Language tells us so much about a culture. Just for fun, here are five sentences that can provide little snapshots of Korea.
1. I’m in the mood for a nice bit of Chimek
Sometimes I play a game with my students, where one student thinks of a word and the others have to try to guess what it is. This was the shortest ever game:
Student 1: Is it a food?
Student 2: Yes.
Student 1: Is it chicken?
Student 2: Yes.
If you’ve never been to Korea, it might surprise you to hear that Koreans are absolutely nuts about fried chicken. It doesn’t really seem like a very Korean thing to eat, but it’s incredibly popular.
Chimek (치맥) is a combination of the English word ‘Chicken’ and the Korean word ‘Mekju’, meaning beer. So chimek refers to the glorious combination of chicken and big jugs of beer. Restaurants serving this combination are everywhere in Korea.
Just like pretty much all food in Korea, chicken is adjusted for Korean palates. Often it is served with ddeok, a Korean rice cake, as well as any number of weird and wonderful flavourings and sauces.
I regularly come home to find a promotional fried chicken magnets on my apartment door.
2. Can I have your Kakao ID?
When you move to Korea, there are a few essential things you must do. These include getting your Alien Registration Card, signing up for a phone contract, getting a bank account and downloading KakaoTalk.
KakaoTalk is pretty much the Viber of Korea except that it’s even more popular, has more functions and is really wacky. A huge 93% of Koreans use KakaoTalk on their smartphones.
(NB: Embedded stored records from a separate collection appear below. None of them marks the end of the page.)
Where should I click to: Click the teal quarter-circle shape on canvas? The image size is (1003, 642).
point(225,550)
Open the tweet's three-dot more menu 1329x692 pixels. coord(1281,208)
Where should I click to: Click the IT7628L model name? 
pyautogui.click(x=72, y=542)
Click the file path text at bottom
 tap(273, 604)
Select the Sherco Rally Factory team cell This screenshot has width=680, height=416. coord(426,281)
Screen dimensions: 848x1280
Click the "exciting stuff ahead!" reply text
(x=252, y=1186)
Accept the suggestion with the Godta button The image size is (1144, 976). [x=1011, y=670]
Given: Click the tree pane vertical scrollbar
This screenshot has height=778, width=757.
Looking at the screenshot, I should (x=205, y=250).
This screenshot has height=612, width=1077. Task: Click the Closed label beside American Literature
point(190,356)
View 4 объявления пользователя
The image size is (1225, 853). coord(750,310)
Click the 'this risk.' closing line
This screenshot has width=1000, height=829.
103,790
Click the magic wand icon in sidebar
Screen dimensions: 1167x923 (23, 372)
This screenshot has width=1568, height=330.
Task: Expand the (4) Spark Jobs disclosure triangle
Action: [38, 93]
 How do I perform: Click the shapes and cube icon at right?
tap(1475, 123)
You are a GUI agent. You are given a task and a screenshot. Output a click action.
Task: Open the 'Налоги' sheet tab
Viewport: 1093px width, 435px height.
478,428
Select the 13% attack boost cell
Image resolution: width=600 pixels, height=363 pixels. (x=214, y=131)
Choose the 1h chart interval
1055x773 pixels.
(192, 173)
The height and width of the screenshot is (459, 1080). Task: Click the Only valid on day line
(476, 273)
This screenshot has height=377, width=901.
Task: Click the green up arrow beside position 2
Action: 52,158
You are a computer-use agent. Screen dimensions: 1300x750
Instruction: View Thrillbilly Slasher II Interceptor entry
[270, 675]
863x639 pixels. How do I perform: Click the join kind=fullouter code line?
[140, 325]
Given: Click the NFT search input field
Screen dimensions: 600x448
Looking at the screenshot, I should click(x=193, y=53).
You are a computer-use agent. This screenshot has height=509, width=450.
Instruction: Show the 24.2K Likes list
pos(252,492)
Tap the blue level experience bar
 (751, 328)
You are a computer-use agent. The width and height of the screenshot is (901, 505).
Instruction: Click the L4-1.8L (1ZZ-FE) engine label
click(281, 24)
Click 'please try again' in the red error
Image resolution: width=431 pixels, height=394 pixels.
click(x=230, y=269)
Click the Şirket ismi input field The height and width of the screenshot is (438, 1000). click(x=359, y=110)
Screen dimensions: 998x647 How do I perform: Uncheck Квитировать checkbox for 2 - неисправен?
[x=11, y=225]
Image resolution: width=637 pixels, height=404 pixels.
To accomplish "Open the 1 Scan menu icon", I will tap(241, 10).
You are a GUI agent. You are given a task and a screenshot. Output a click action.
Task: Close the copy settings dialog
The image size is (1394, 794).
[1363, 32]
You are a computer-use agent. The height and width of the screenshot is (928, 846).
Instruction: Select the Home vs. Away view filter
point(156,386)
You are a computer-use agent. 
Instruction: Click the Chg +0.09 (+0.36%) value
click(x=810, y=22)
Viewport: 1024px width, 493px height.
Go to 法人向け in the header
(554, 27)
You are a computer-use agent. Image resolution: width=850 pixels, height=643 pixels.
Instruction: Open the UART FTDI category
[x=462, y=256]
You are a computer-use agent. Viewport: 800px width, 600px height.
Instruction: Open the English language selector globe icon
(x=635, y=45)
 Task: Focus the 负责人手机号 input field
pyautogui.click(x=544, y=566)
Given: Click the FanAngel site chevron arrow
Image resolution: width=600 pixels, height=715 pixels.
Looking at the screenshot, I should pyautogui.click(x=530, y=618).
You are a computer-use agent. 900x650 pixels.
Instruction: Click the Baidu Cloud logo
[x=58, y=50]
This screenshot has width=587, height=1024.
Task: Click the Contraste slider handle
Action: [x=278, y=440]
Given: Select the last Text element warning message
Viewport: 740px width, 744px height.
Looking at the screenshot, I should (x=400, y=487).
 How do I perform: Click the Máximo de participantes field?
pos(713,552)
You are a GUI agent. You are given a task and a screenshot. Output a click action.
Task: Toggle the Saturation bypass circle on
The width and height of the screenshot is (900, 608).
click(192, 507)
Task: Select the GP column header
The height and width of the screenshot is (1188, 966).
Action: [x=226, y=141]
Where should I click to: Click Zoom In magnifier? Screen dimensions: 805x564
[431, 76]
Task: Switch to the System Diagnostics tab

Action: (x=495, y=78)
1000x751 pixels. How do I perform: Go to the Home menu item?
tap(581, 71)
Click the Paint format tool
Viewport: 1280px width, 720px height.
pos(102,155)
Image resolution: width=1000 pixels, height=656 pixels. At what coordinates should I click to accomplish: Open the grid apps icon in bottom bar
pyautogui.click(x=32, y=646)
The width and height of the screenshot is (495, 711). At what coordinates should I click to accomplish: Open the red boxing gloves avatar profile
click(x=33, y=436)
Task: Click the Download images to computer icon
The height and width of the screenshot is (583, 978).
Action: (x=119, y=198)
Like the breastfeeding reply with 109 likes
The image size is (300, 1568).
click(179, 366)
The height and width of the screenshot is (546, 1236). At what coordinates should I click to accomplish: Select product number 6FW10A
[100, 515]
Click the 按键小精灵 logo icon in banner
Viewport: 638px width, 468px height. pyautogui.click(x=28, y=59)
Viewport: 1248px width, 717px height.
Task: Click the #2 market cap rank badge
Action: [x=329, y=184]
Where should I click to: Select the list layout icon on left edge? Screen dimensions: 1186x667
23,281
Among the foreign community it’s pretty much just a communication tool, with the added bonus of being able to send a character with an ass for a head to your friends and call them with an hilarious cat voice. But there are lots of other features that I can’t be bothered with, like playing games against friends and getting special offers from various brands.
My favourite thing about KakaoTalk is the emoticons because they are absolutely nuts and there seems to be one for every situation. They are so culturally prevalent that they feature on merchandise – for example, several of my students adorn their school bags with keyrings of the aforementioned ass head.
I also find it amusing that when people flirt in Korea, instead of asking ‘Can I have your number?’ they say ‘Can I have your Kakao ID?’
4. Lets gawi-bawi-bo for it
Gawi-bawi-bo (가위 바위 보), meaning scissors-rock-cloth, is the Korean version of rock-paper-scissors.
Rock-paper-scissors is popular in many countries but in Korea it seems to be the standard way to make every type of decision.
Who should go first in a game? Gawi-bawi-bo. Who should get the last bit of Gimbap? Gawai-bawi-bow. Actually, it really wouldn’t surprise me if I heard an important political decision was made in the Korean parliament using gawi-bawi-bo.
Gawi-bawi-bo has even become absorbed into the foreigner community. When in Korea, make decisions as the Koreans do!
4. The chips were service
Ah, glorious service. A wonderful Korean phenomenon where someone hands you something for free and says “Service!”
Service comes in many forms. In restaurants, it’s not uncommon to be given soft drinks or side dishes for service. In beauty shops they will often throw free samples into your bag, which are really handy for travelling or using at the gym. There’s never any need to buy tissues, wet wipes or hand fans in Korea, because promotional versions of these things will be handed to you on the street on a regular basis.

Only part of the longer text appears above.